■ ASSIGNMENT: Word for word, print out all of the data, omitting every image.

(PROVIDED DATA Opens)

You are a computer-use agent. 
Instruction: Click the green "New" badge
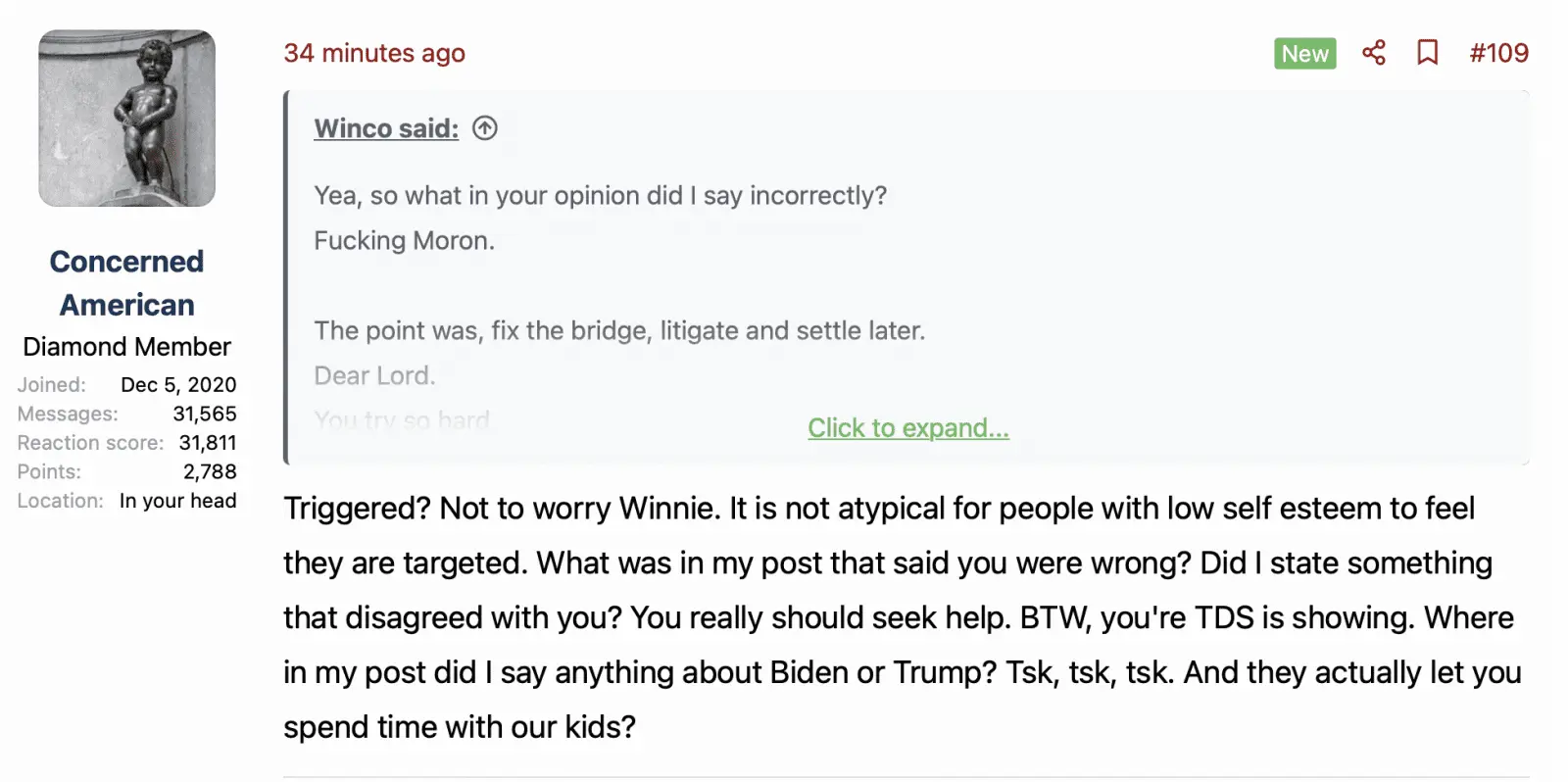(x=1304, y=54)
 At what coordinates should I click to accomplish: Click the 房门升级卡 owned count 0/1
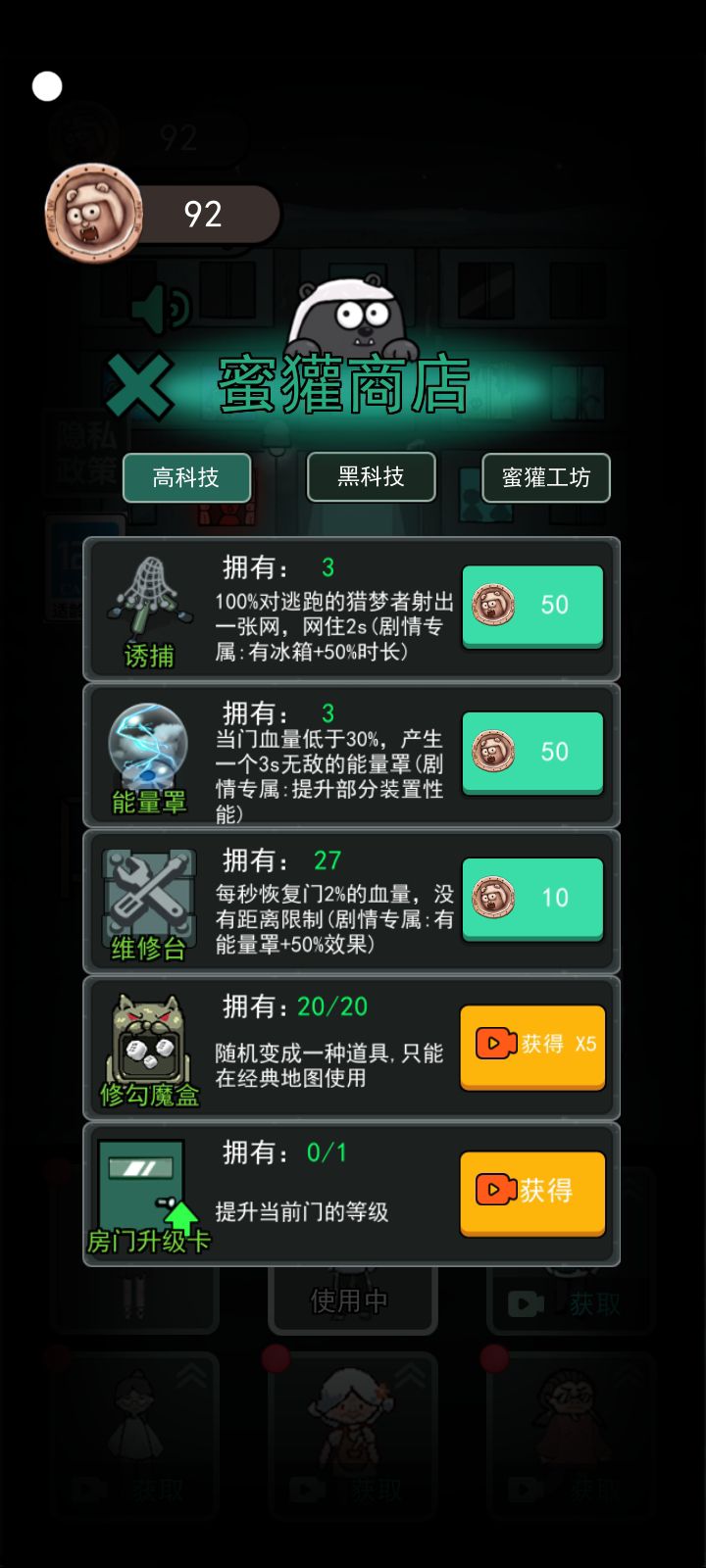click(x=327, y=1152)
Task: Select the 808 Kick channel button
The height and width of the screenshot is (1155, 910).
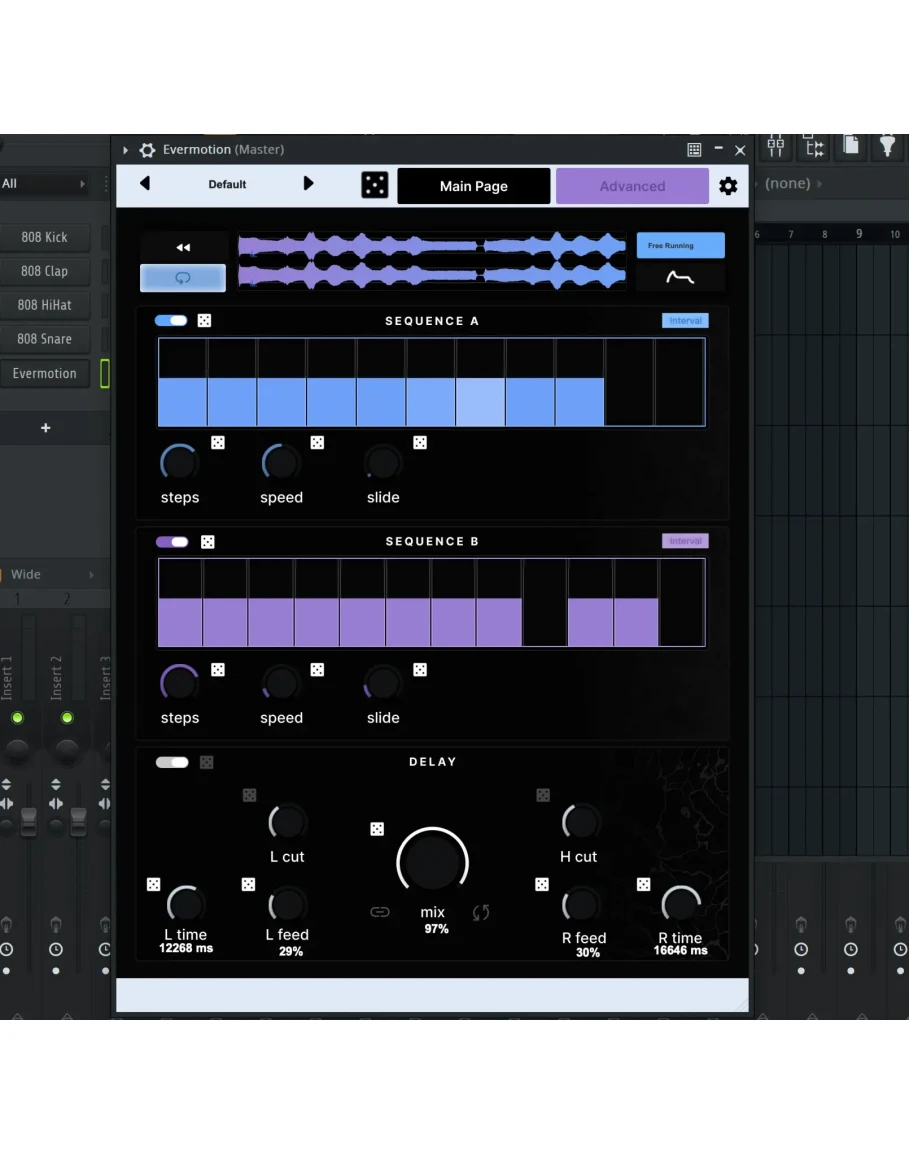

(PROVIDED DATA Closes)

■ RESPONSE AREA:
You are a computer-use agent. 
Instruction: Click the green "New" badge
(x=1304, y=54)
 At what coordinates should I click to accomplish: Click the 房门升级卡 owned count 0/1
click(x=327, y=1152)
Task: Select the 808 Kick channel button
The height and width of the screenshot is (1155, 910).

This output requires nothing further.